Guillermo Briseño. El túnel 29.

Sobrevivir a esta hecatombe de cuerpos, conquista e ideales…
Chris Marker. Soy México.

¿A quién le reza usted, hermano mexicano, en sus horas de angustia frente al espejo? ¿Al patriarca alucinado o al loquito del barrio? Señalemos la cara de la moneda que queremos en nuestro próximo volado. Elijamos bien nuestras palizas.

Ciudad de México, 1944. Venancio ha llegado a escondidas al partido. Rechazó la invitación de sus hijos, pero sucumbió a la tentación. Odia el fútbol. Él mismo ha echado de casa al varón de en medio por negarse a atender el comercio familiar y, en cambio, soñar con una carrera de futbolista. ¡Es el colmo! En la tribuna preferencial lo rodean los miembros de la burguesía española de la capital. Él mismo es asturiano. Viudo. Padre de cinco. Quisiera estar con ellos ahora, pero el orgullo le carcome.

En la tribuna del Asturias profesan menosprecio por los mexicanos de la escuadra rival. Justifican su soberbia por, dicen, haber importado ellos el deporte inglés. En las filas de su conjunto, por supuesto, solo juegan atletas ibéricos. Cerrados también al mundo desde su parte del campo.

En el estadio abarrotado se disputa la final del torneo. A nivel de gradas se libra una batalla más: el estruendoso intercambio de porras y abucheos. La ventaja la lleva el público rival. Su escuadra: el Atlante, conocido como “el equipo del pueblo”. Por miles, la afición celebra el nombre de su máximo goleador. “¡Horacio!, ¡Horacio!”. El joven en la cancha (interpretado por el entonces ídolo del fútbol Horacio Casarín) es hijo de Don Venancio. En este graderío, poblado por la clase trabajadora, sus hermanos piden a gritos la victoria. Mientras, Venancio debe tragarse el coraje de pasar el partido en la tribuna que lastima su orgullo paterno. No puede evitar sentir un gran honor por el talento de su hijo. Lo defiende ante las ofensas del público que le rodea.

Horacio marca el gol del empate, y él no esconde su gran entusiasmo. Pero el partido es tenso. A pocos minutos del silbatazo final, el goleador del Atlante toma vuelo para hacer una jugada de gol, pero un brutal golpe, ¡falta del jugador adversario!, lo abate. Intenta levantarse, pero el cuerpo no le da. Venancio corre en su auxilio. Horacio escucha a su padre gritarle entre el público. Es el ánimo que necesita para erguirse y salvar el partido. Se levanta y anota el gol que lleva al triunfo al Atlante.

Horacio (interpretado por el futbolista Horacio Casarín), uno de los hijos de don Venancio. Cortesía: Centro de Documentación Filmoteca UNAM.

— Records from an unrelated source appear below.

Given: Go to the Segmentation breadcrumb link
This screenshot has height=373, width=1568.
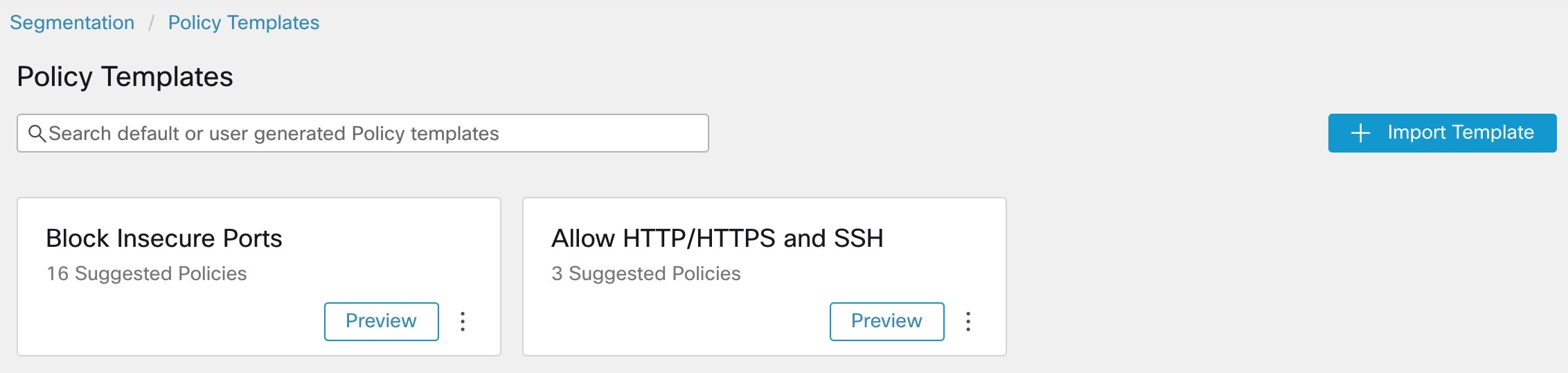Looking at the screenshot, I should [x=72, y=23].
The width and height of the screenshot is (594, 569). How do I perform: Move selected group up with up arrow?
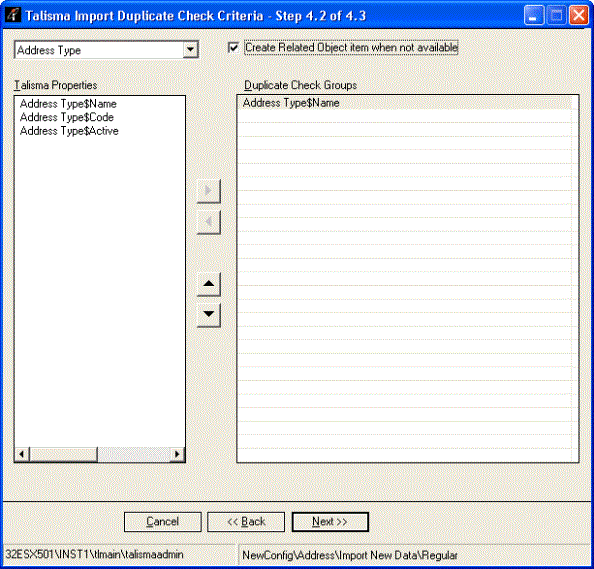tap(208, 284)
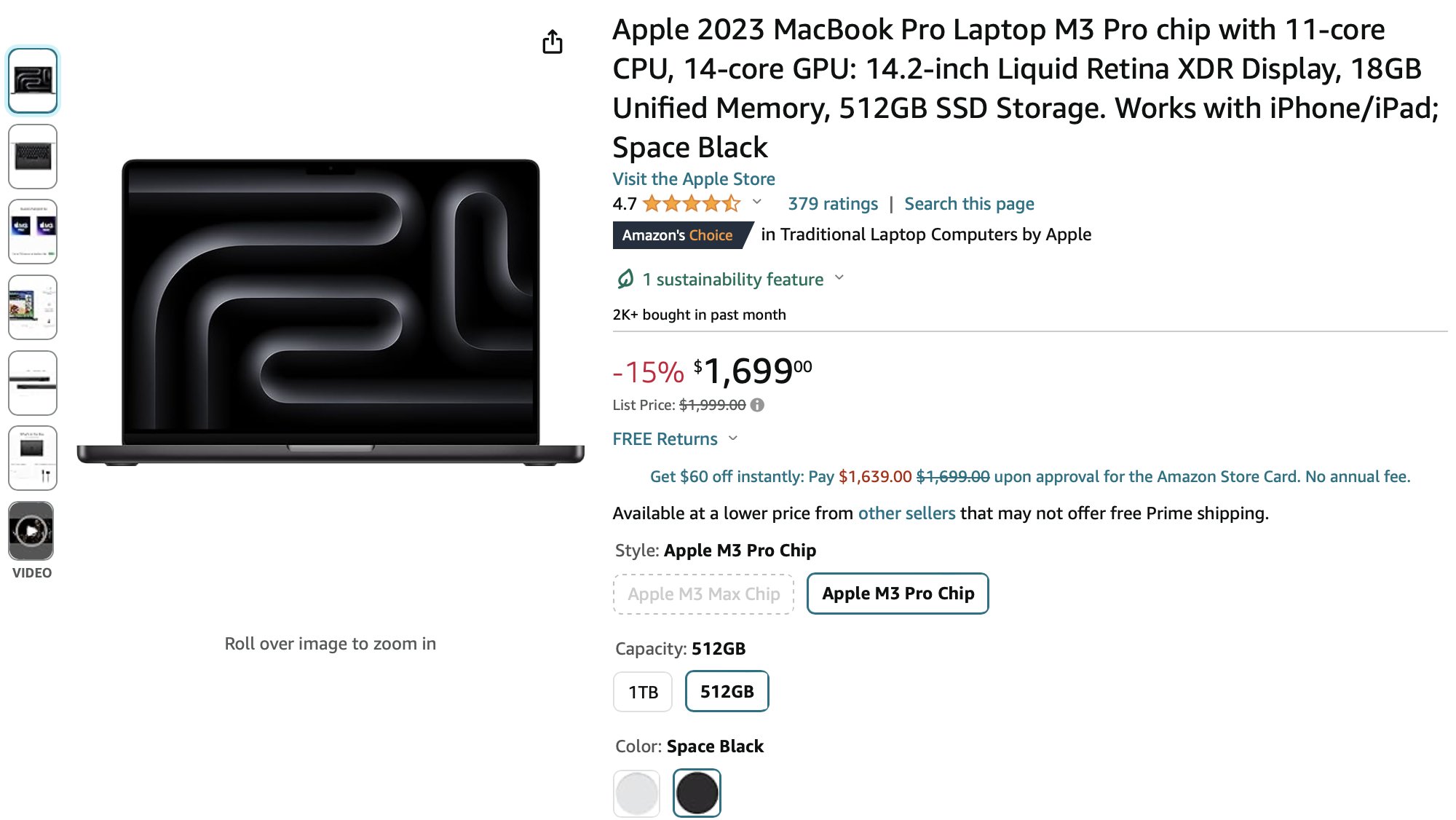Open the other sellers link
The height and width of the screenshot is (820, 1456).
[906, 513]
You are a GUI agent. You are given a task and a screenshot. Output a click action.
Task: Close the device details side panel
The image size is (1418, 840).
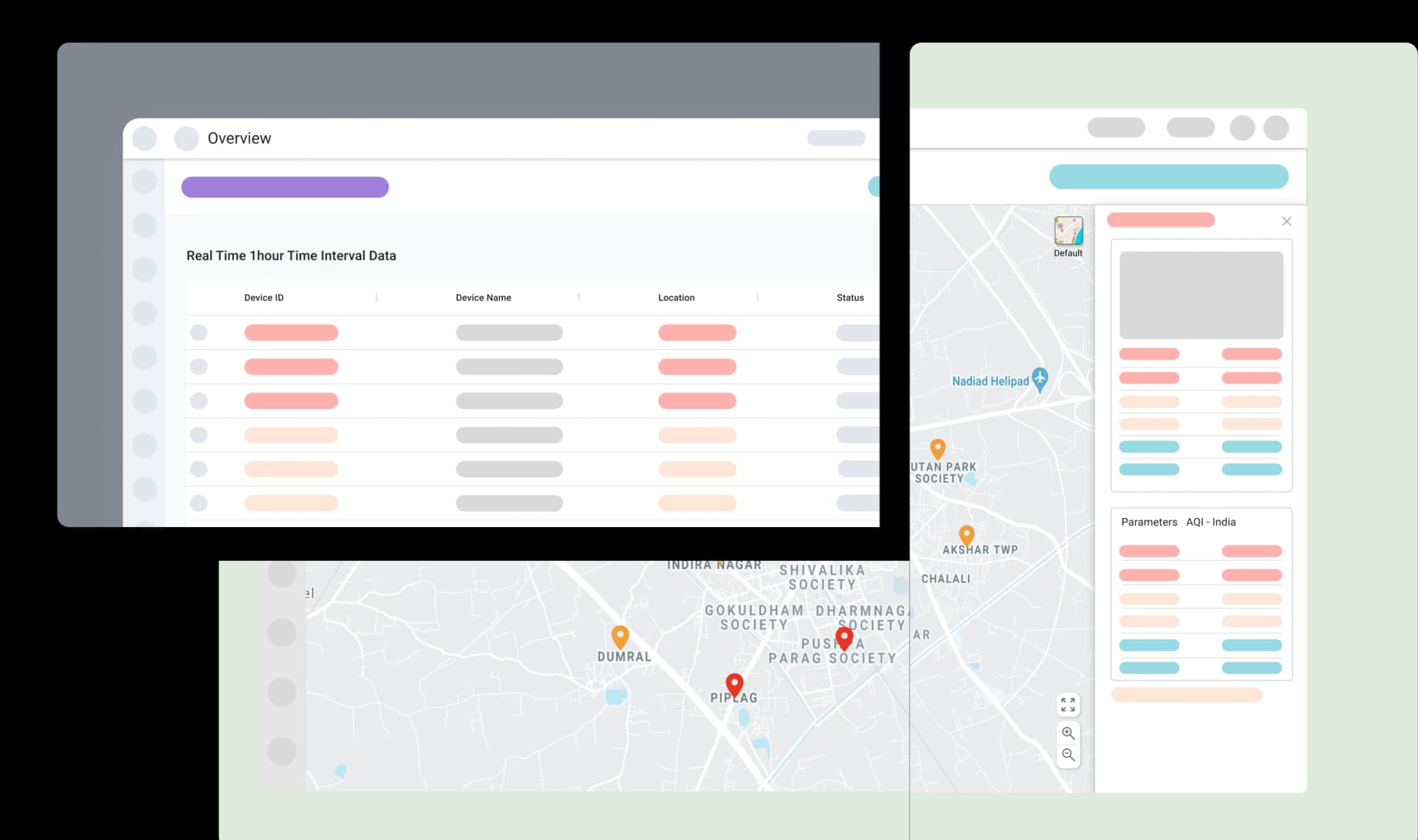pos(1287,221)
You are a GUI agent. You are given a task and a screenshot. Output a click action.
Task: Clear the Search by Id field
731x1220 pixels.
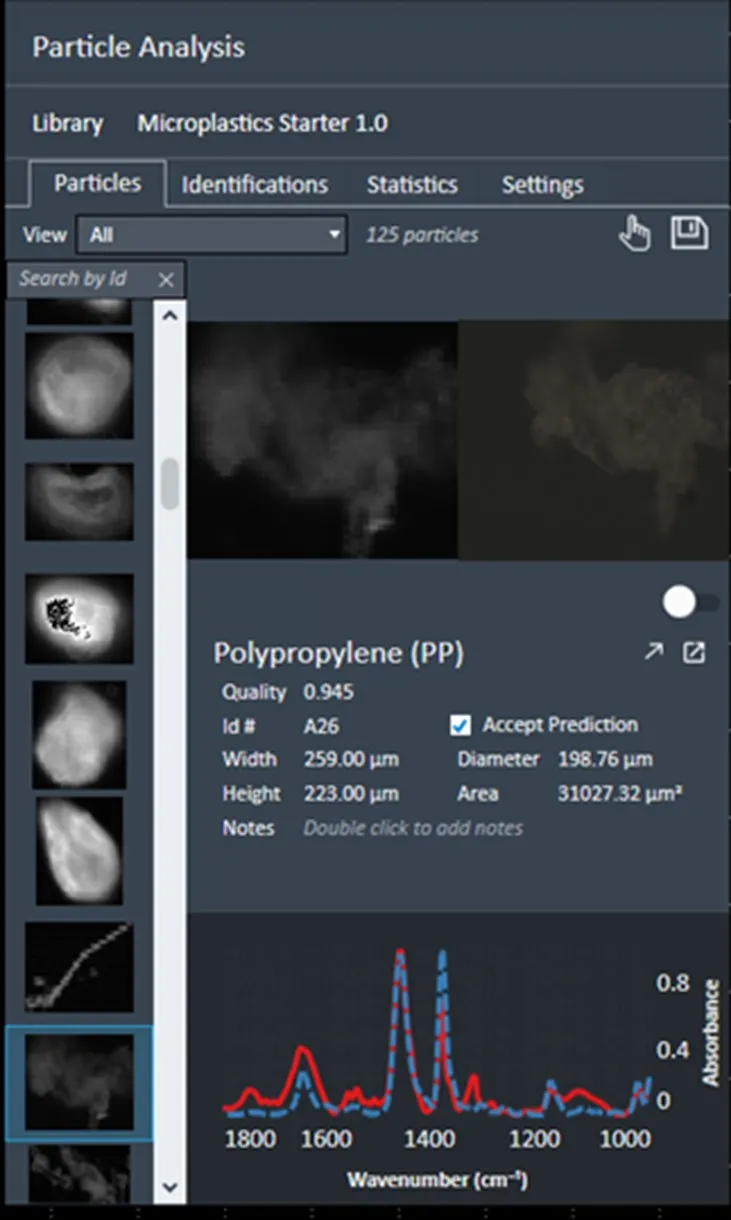[x=166, y=280]
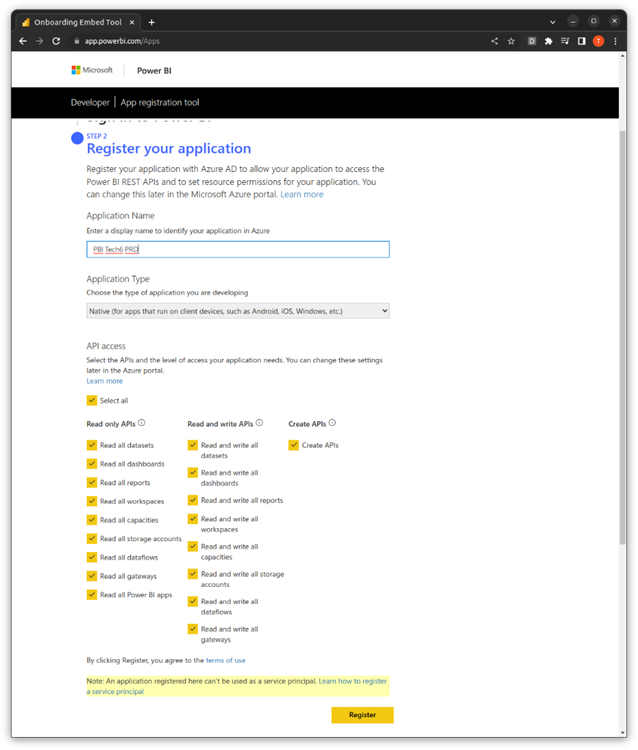Viewport: 638px width, 750px height.
Task: Open the tab search chevron
Action: [x=553, y=21]
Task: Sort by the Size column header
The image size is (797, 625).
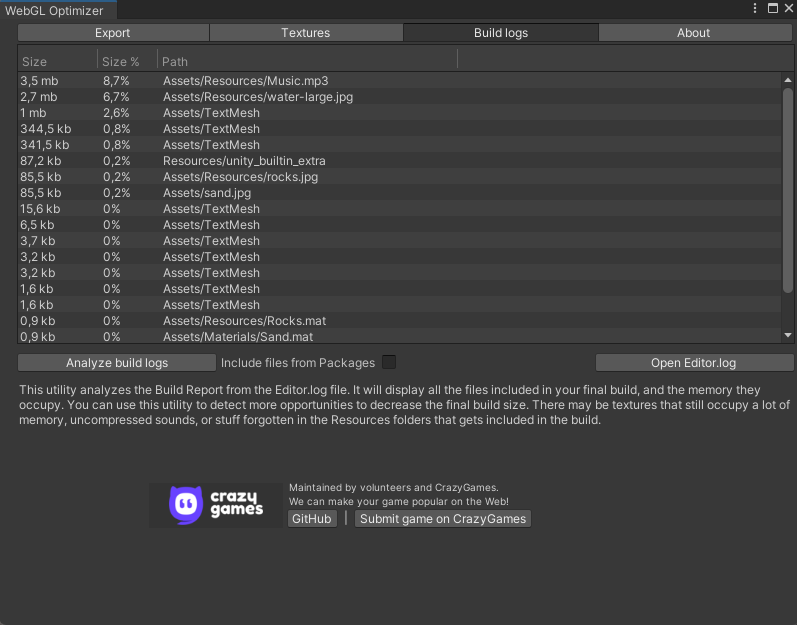Action: (x=57, y=61)
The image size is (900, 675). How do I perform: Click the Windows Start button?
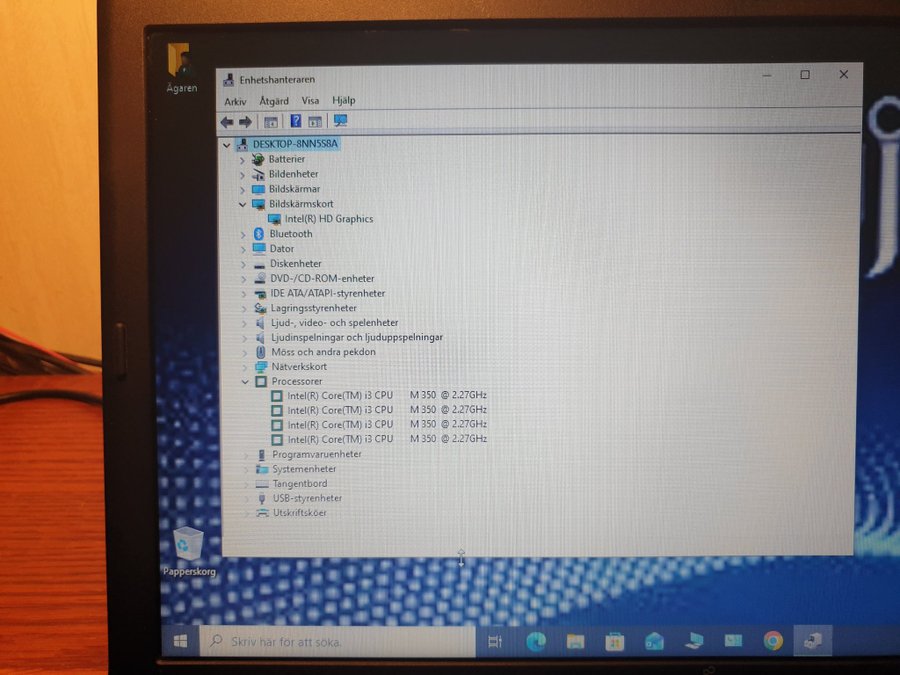pyautogui.click(x=182, y=641)

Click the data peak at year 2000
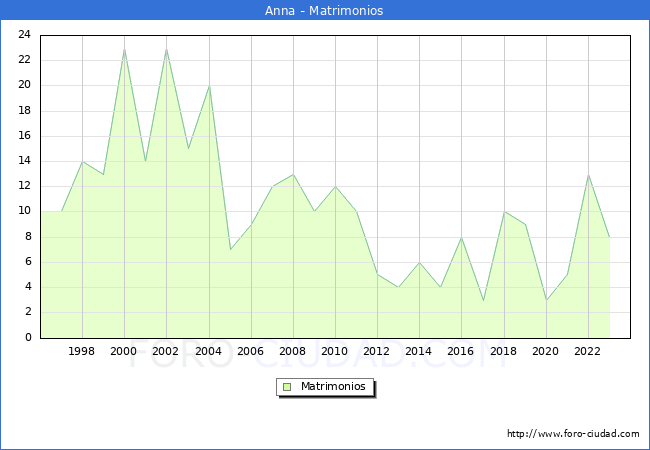click(x=124, y=48)
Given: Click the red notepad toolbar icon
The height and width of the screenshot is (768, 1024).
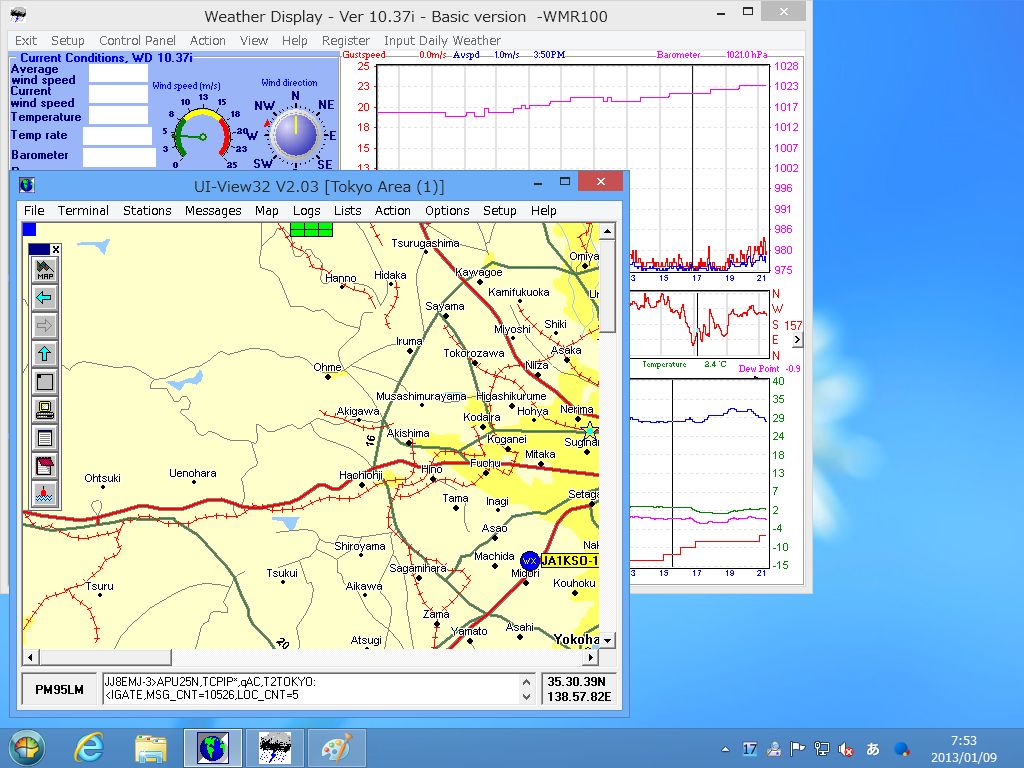Looking at the screenshot, I should click(45, 465).
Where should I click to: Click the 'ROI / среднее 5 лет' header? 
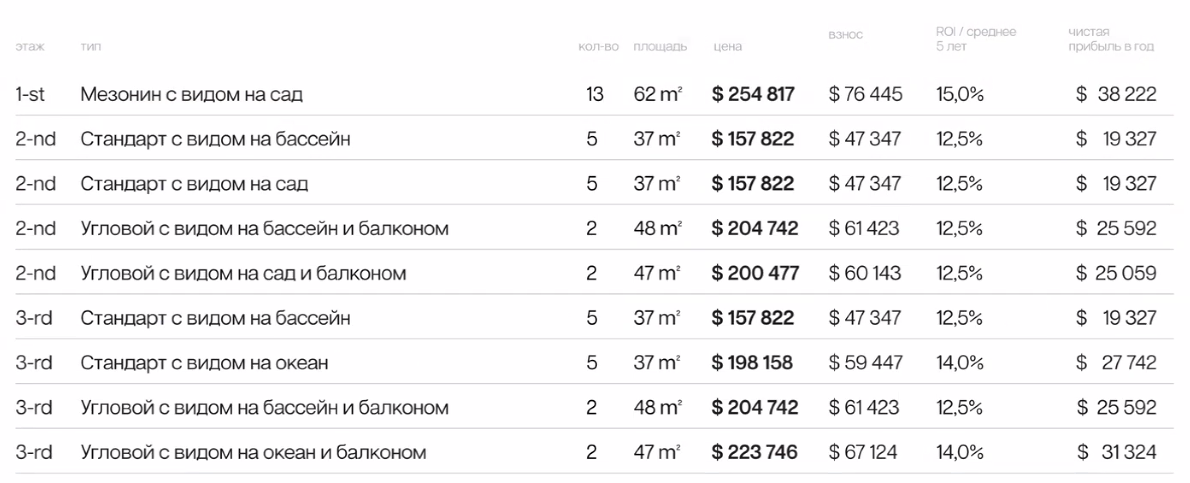[975, 40]
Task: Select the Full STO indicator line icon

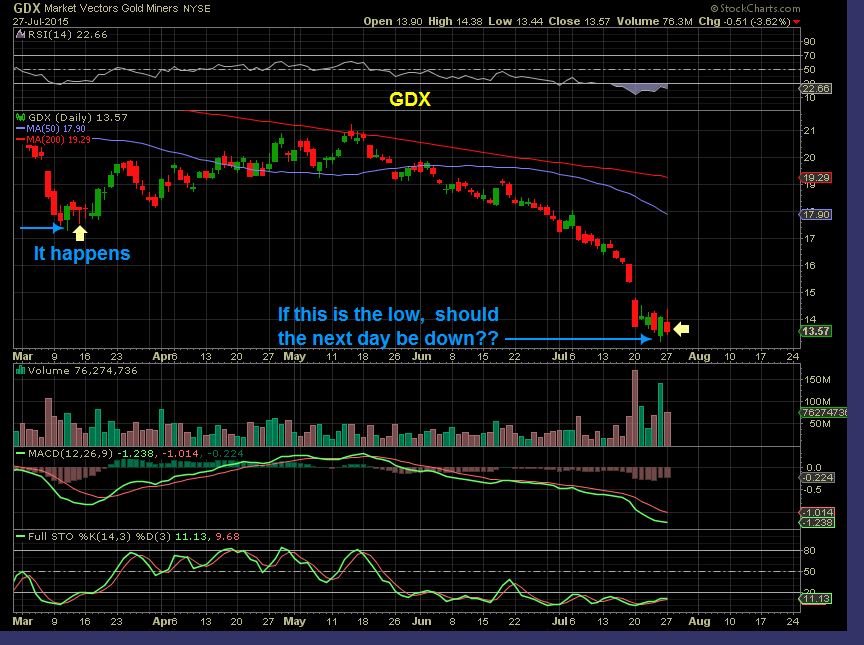Action: click(20, 537)
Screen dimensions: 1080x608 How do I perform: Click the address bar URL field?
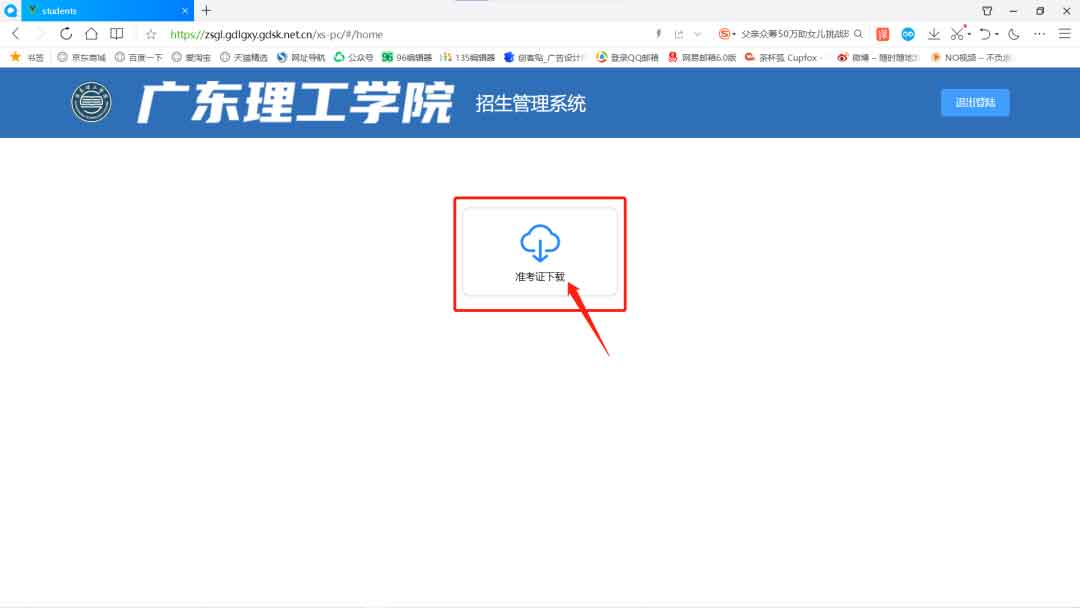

Joaquín Pardavé, responsable de la dirección de esta película, adaptó el guión basándose en la producción argentina Los tres berretines (1933) para crear Los hijos de don Venancio (1944). El bigotudo guanajuatense es también el actor que interpreta al asturiano Venancio. La película es la primera representación del fútbol en el cine nacional. La secuencia deportiva expresa el momento climático de la reconciliación del padre con su propia sangre. Pardavé aísla gradas y campo de juego como principales espacios de la acción y los pone en conflicto dinámico. El montaje sigue el principio más básico de edición: el plano de imagen seguido del opuesto correspondiente, el contraplano. Esto parecería una obviedad. Antes que la ficción, el cine documental ya demandaba intercalar los giros en la cancha de juego con la reacción entusiasta del público.

A Pardavé —uno de los pilares del cine mexicano— le interesa el fútbol en la medida que revela las contradicciones que interpelan a sus protagonistas: el drama deportivo condensa puntualmente el drama familiar. Poco importa, en lo técnico, que la pesada cámara batalle con seguir el pulso ágil de los atletas. O que la edición entorpezca la emoción del remate con la portería. La pregunta dramática no reside en el marcador del partido. Se preocupa por disipar la tensión entre las gradas con el campo de juego, en restablecer la concordia entre los protagonistas.

Con la puesta en escena del fútbol, Pardavé aborda dos temas fundamentales en el cine nacional y de particular importancia en este período clásico, la llamada época de oro: la familia y los conflictos de clase. Temas, por otra parte, que son recurrentes cuando se retoma el fútbol, y que se disputan invariablemente en una trepidante justa deportiva.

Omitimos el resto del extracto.